**THE PROBLEM**
Every line below between the one holding "At what coordinates" and the one holding "Given: Click the Vocals group fold icon", inclusive, should be copied exactly, and no other line.

Stored data entries
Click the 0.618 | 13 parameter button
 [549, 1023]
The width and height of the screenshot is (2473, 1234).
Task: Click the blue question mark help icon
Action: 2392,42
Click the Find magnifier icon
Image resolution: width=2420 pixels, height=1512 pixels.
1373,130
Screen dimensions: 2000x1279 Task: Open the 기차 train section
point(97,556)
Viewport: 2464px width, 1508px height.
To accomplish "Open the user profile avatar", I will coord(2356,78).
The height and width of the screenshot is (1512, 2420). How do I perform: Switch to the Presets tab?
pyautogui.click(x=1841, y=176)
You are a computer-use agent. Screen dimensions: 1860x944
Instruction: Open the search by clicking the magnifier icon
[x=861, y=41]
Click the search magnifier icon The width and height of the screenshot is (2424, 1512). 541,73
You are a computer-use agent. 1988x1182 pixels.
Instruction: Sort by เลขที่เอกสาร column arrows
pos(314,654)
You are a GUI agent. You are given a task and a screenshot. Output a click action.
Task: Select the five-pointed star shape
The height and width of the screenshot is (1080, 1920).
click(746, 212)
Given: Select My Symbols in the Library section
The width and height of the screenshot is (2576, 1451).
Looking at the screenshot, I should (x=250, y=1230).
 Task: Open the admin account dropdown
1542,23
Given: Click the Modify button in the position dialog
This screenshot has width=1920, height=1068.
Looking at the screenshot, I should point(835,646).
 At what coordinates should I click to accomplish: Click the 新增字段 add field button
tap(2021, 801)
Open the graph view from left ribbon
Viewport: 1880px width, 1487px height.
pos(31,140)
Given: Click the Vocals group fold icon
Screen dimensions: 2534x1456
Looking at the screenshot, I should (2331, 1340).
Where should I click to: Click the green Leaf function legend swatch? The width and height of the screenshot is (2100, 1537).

**EXERCISE SOLUTION**
 At what coordinates should I click to accomplish: Click the 新增字段 add field button
tap(2021, 801)
Open the graph view from left ribbon
Viewport: 1880px width, 1487px height.
pos(31,140)
Given: Click the Vocals group fold icon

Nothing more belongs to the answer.